**WHAT YOU NEED TO DO:** Each line of the records below that holds "this" should be returned.
DATA FOR PROCESSING Start Marker
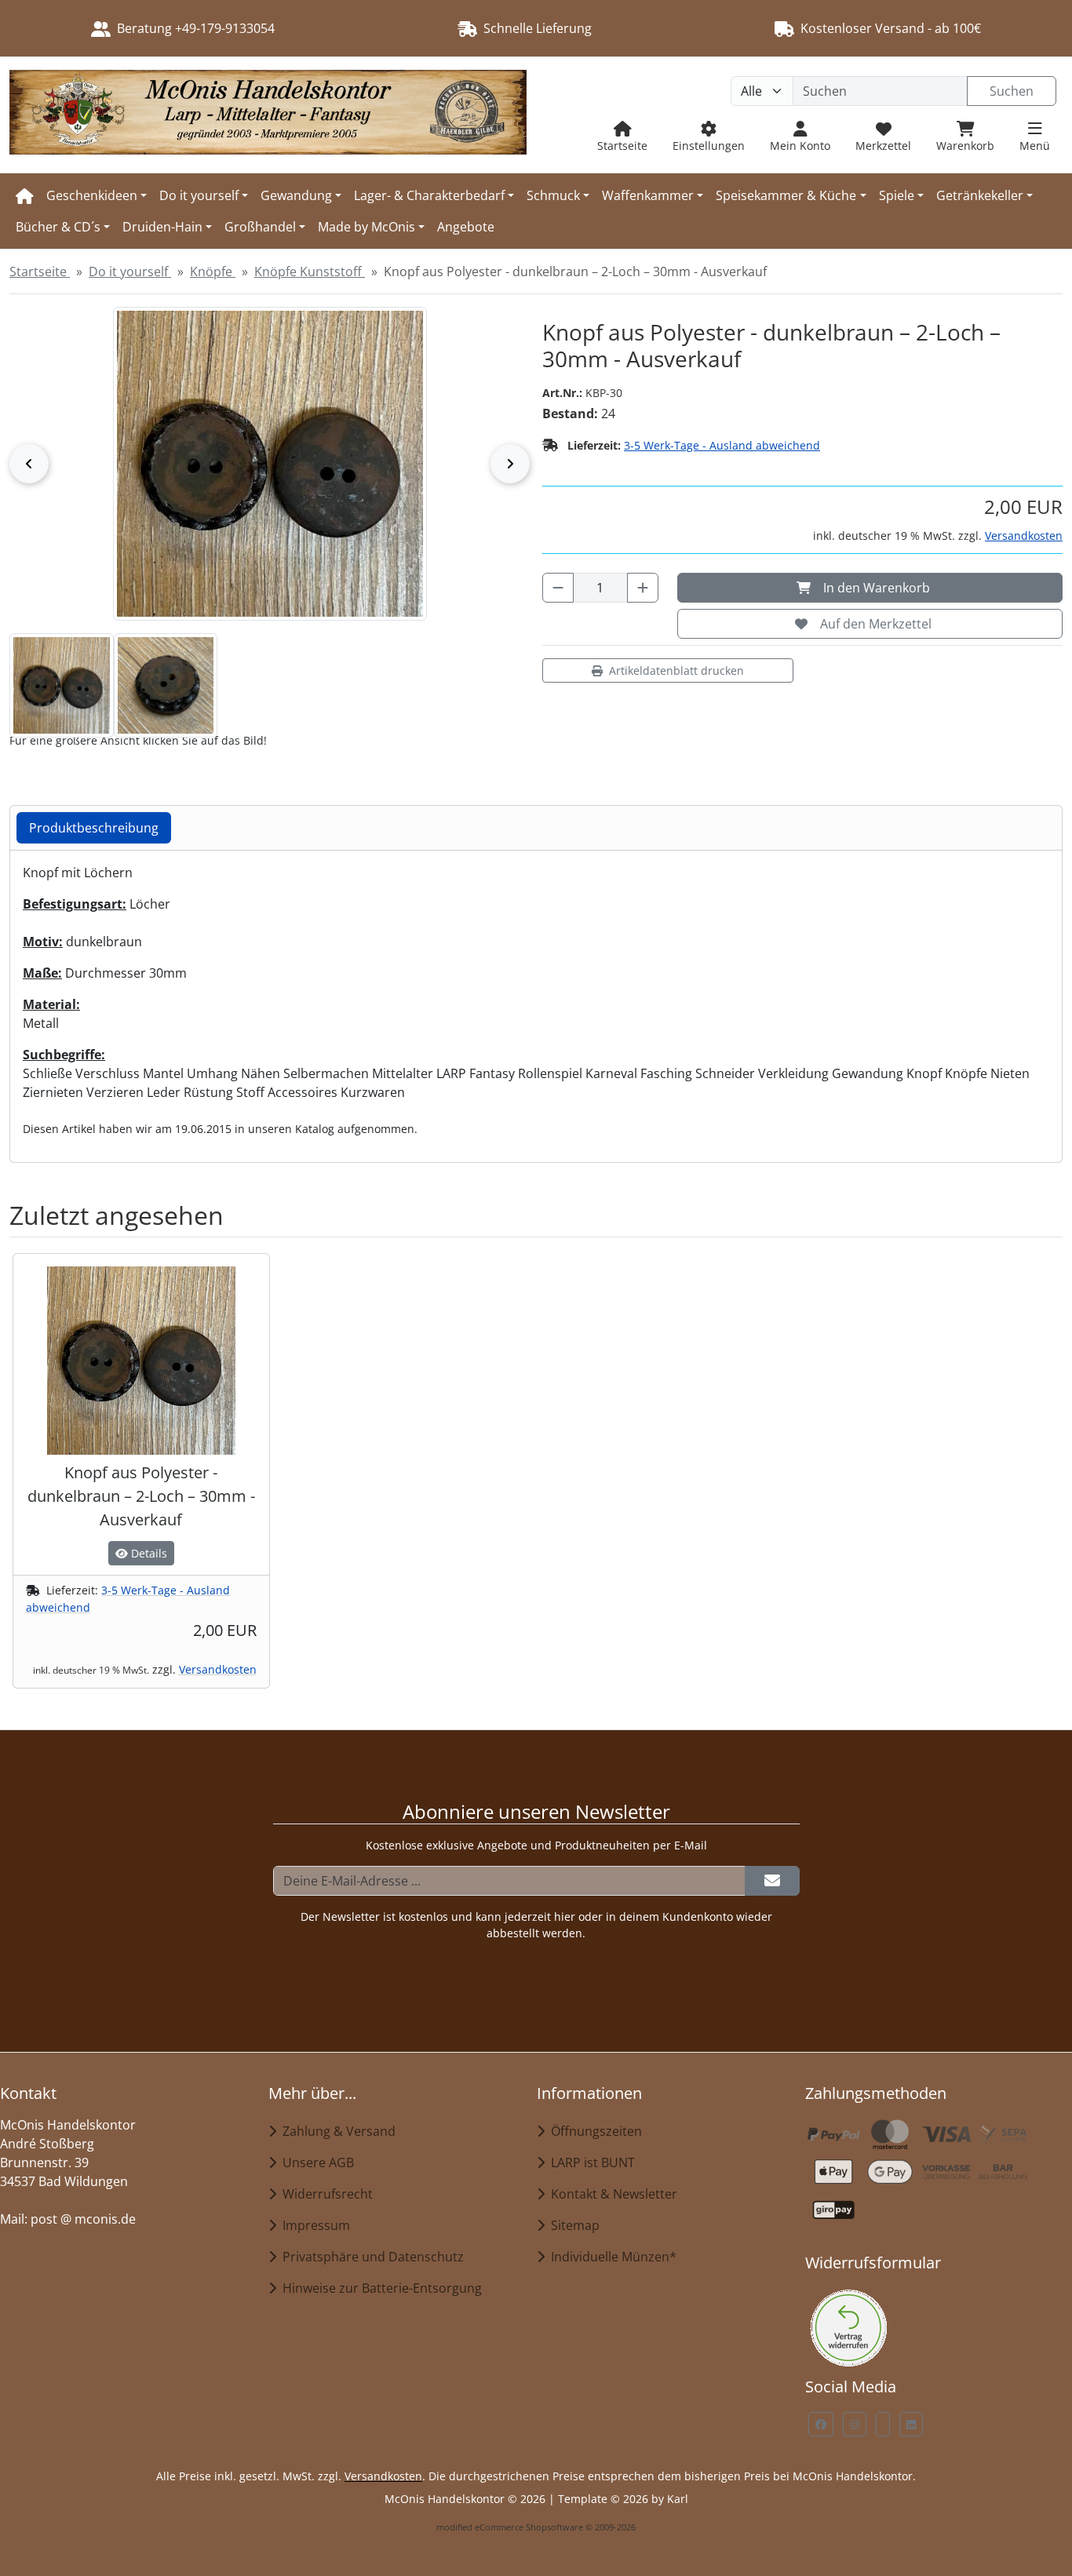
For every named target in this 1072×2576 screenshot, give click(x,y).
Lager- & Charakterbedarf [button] (429, 195)
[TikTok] (883, 2424)
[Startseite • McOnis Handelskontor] (268, 115)
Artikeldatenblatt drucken (676, 670)
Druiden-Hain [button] (162, 226)
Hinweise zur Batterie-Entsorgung (379, 2288)
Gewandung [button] (296, 195)
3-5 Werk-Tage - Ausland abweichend (722, 445)
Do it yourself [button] (199, 195)
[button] (61, 685)
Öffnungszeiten (593, 2131)
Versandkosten (1024, 535)
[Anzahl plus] (642, 588)
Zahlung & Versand (336, 2131)
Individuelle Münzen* (610, 2256)
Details (147, 1553)
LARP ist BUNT (590, 2162)
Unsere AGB (315, 2162)
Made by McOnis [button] (366, 226)
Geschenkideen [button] (91, 195)
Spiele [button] (896, 195)
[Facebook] (820, 2424)
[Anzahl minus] (558, 588)
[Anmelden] (772, 1881)
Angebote (465, 226)
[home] (24, 195)
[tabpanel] (536, 1000)
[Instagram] (854, 2424)
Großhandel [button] (260, 226)
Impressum (313, 2225)
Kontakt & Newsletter (611, 2194)
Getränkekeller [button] (979, 195)
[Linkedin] (911, 2424)
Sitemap (572, 2225)
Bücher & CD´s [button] (58, 226)
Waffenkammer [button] (648, 195)
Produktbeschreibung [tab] (94, 827)
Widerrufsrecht (324, 2194)
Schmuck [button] (553, 195)
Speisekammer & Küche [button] (786, 195)
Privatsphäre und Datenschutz (370, 2256)
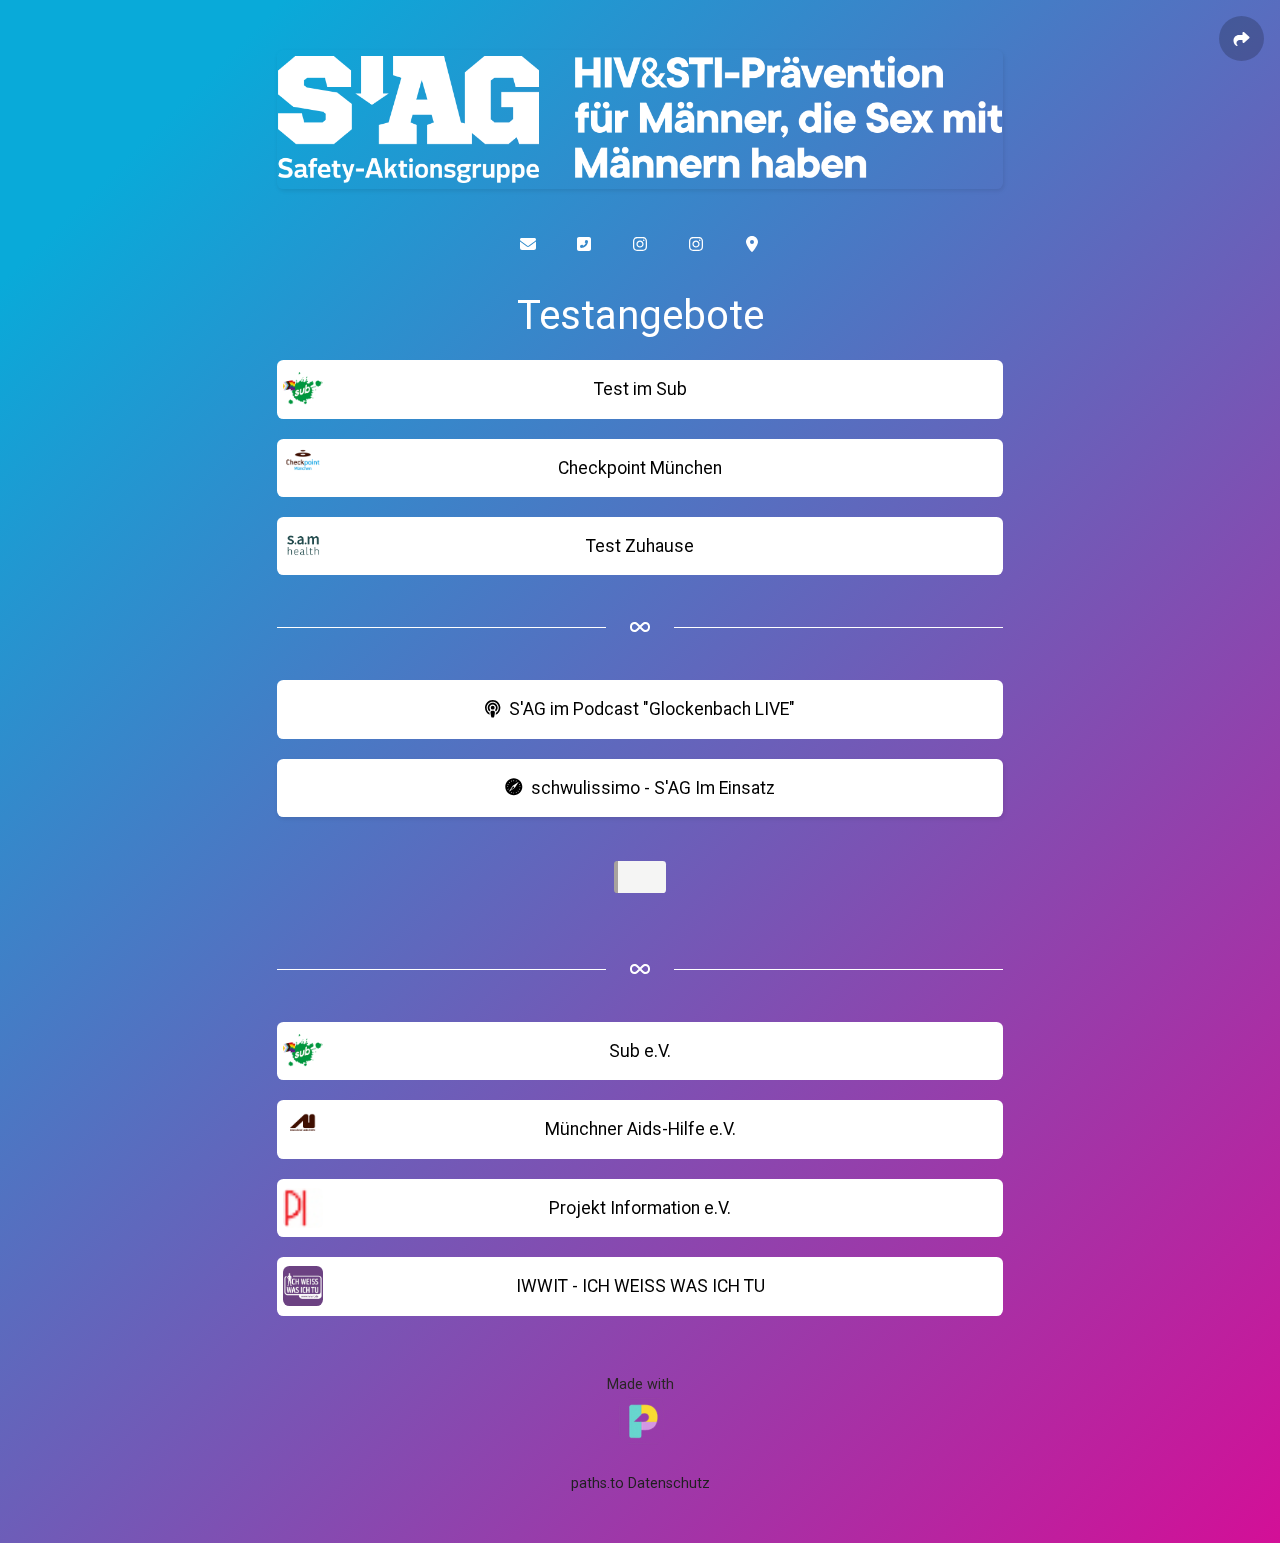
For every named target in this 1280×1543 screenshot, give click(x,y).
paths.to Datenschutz (640, 1483)
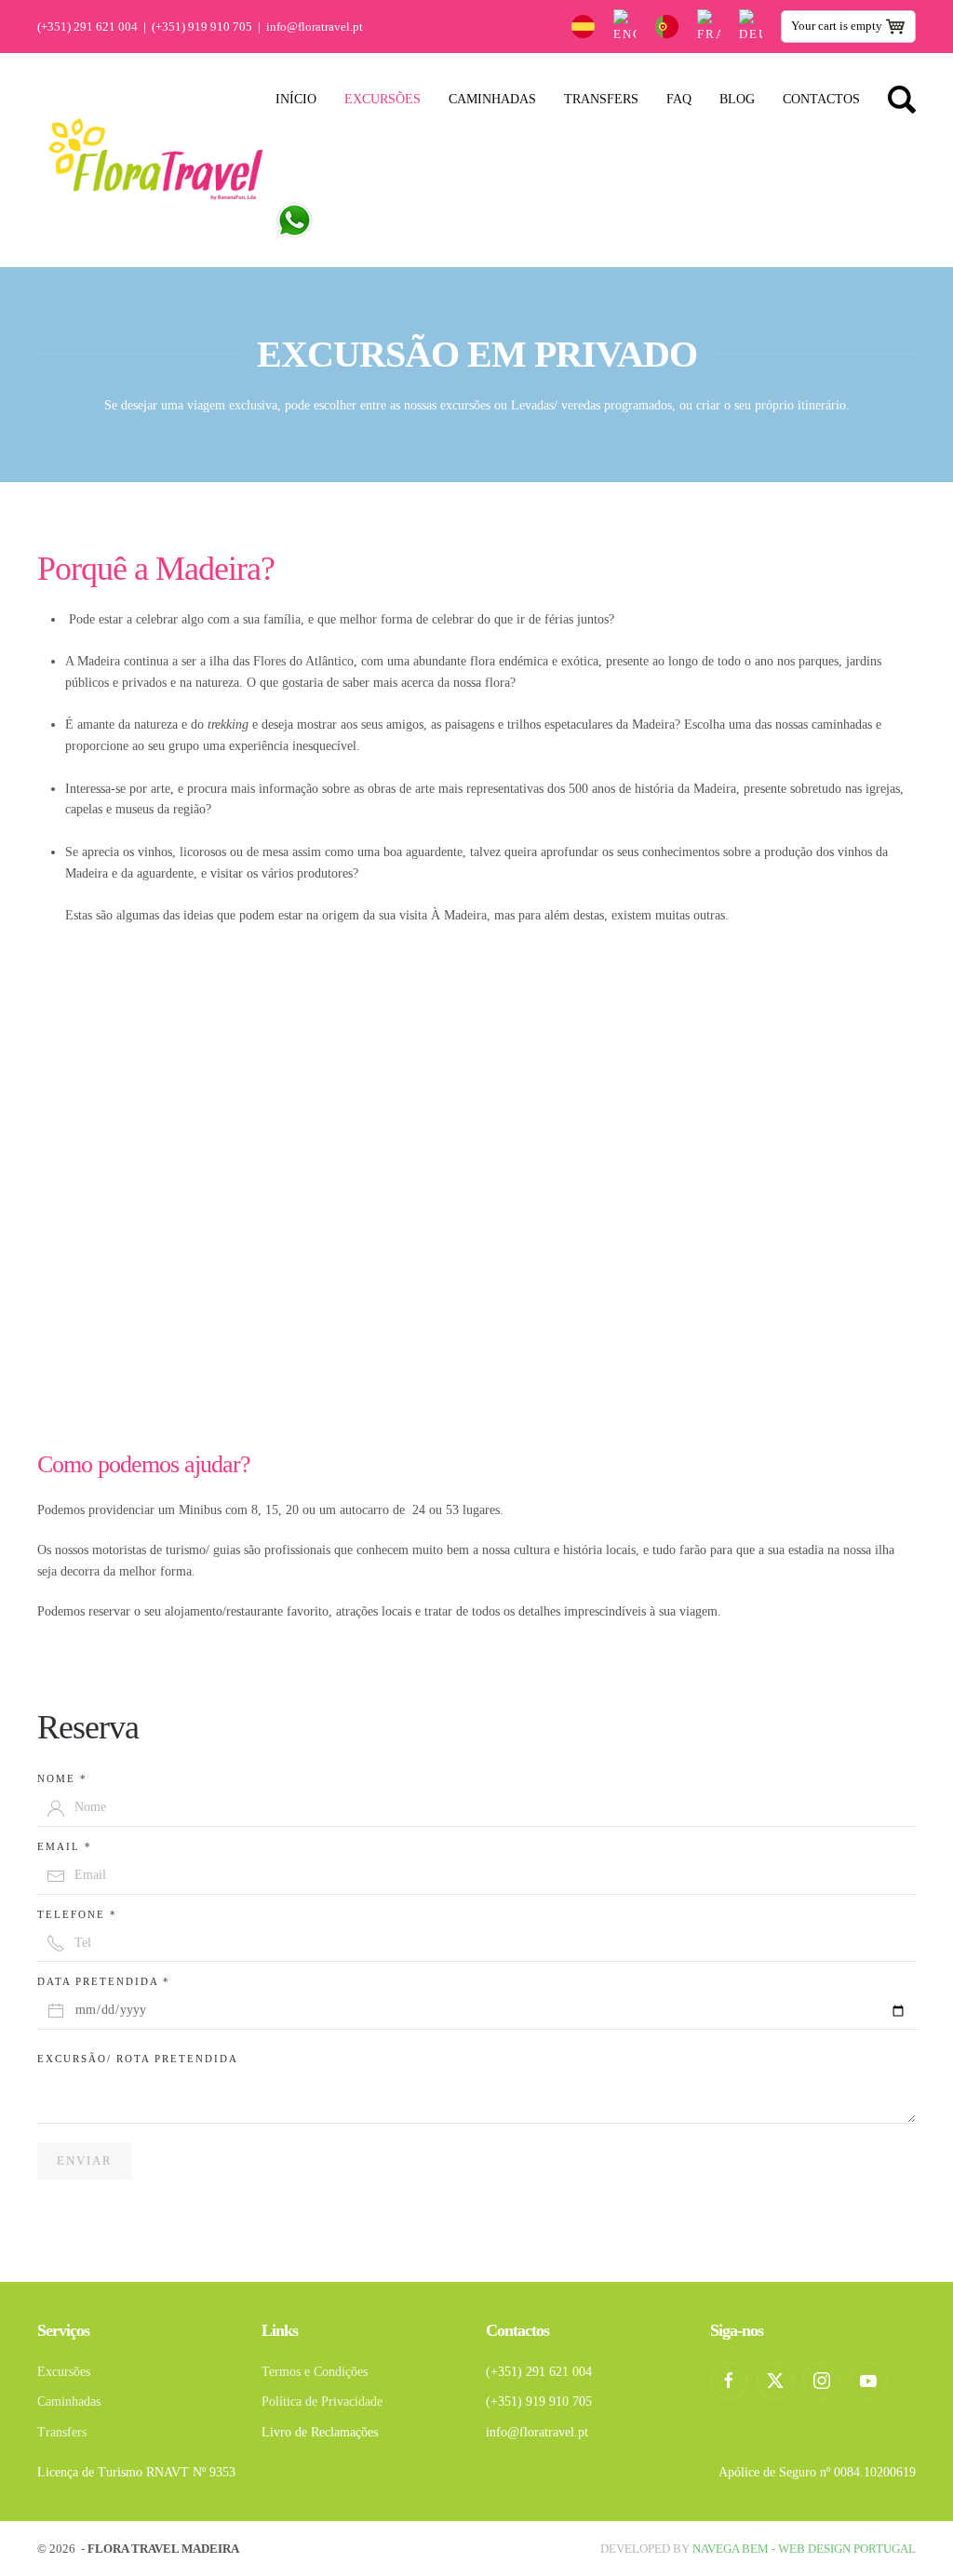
DATA FOR PROCESSING End Marker
**RESPONSE AREA:**
For every named target in this 1072×2576 screenshot, give click(x,y).
For every named target in this 1280×1543 screenshot, give click(x,y).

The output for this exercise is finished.